If mental distress is the consequence of a mismatch between one’s inner and outer world, then there are two general solutions. The medical model claims that the problem lies within the person, that he or she has a brain chemical imbalance that can be remedied with a pill. Conversely, a social change framework seeks to correct the features of a pathological environment. Those who cannot or will not participate in society often end up either homeless or in prison. Our legal system has a full-blown mental health crisis.

Mental health treatment has moved away from punishment and control toward a model of rehabilitation. This is a good. Furthermore, the wide array of pharmacologic options now available has helped countless lives. We should continue to pursue better treatments for individuals suffering from mental illness.

One Flew Over the Cuckoo’s Nest remains relevant today. Kesey’s novel demands that we continue to ask difficult questions about the nature of mental illness and its treatment.

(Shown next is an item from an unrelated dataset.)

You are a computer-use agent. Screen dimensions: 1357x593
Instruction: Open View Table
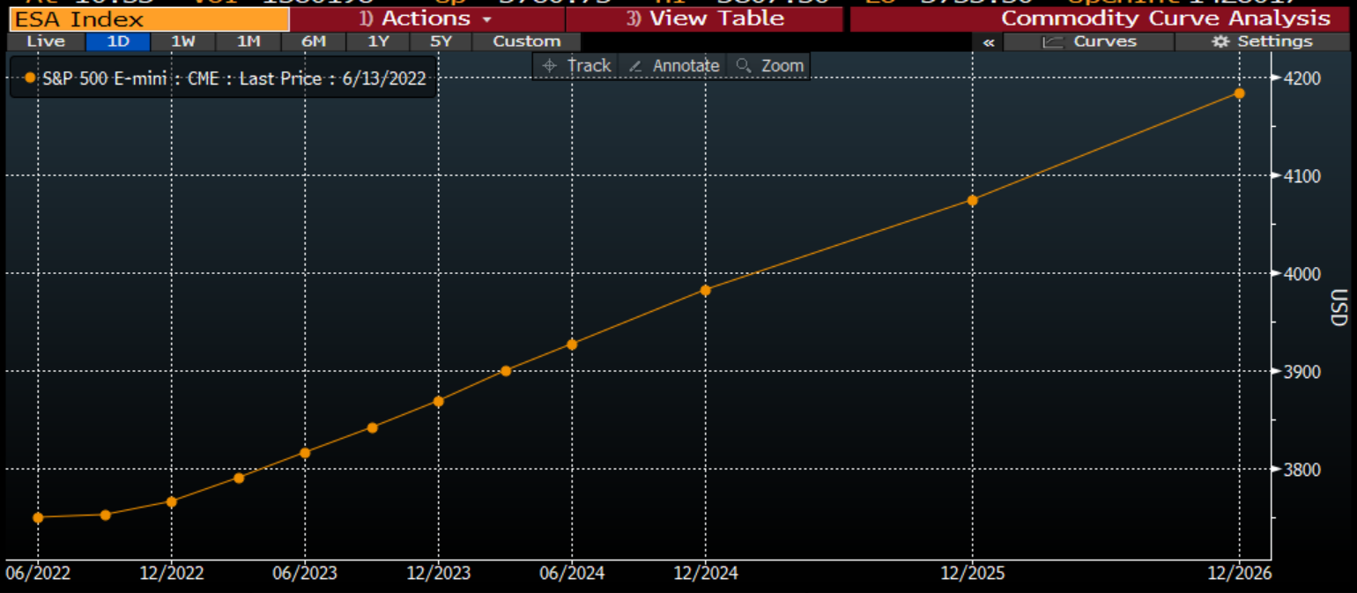pyautogui.click(x=705, y=19)
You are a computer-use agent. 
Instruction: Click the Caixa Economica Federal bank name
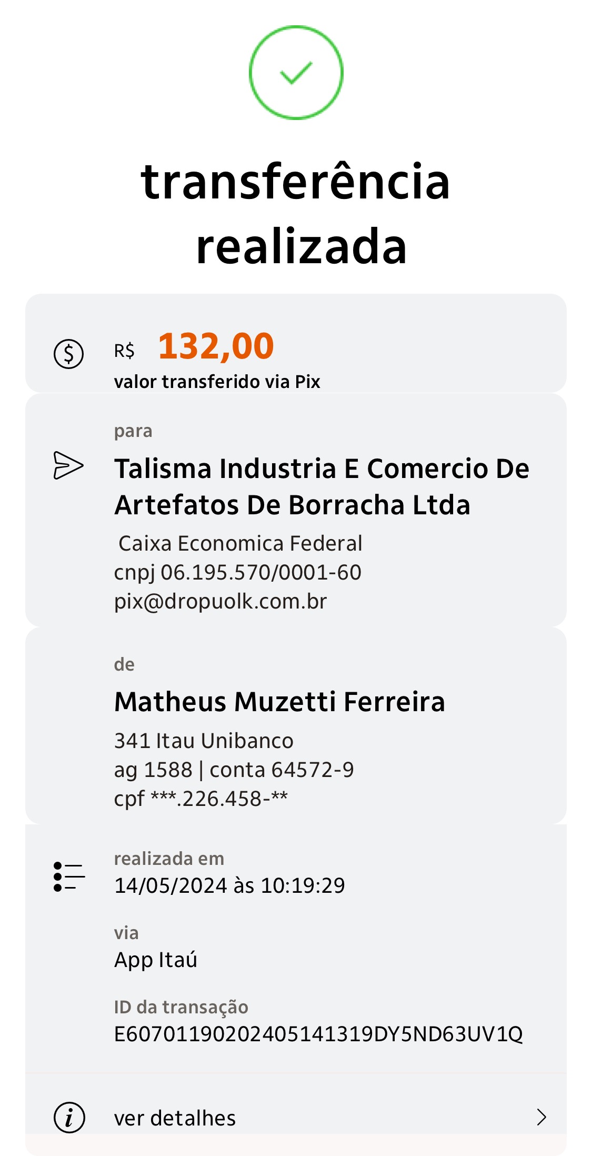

Why is that children born today have a higher risk of developing a mental disorder than their parents or grandparents? Have our genes changed or is it our way of living?

When we treat mental anguish, are we being numbed into complacency?

When we medicate away non-normative thinking and behavior, are we prone to stagnate as a culture? To believe in something that nobody else does makes one either crazy or a visionary.

Do we treat people with mental illness for their benefit or for ours?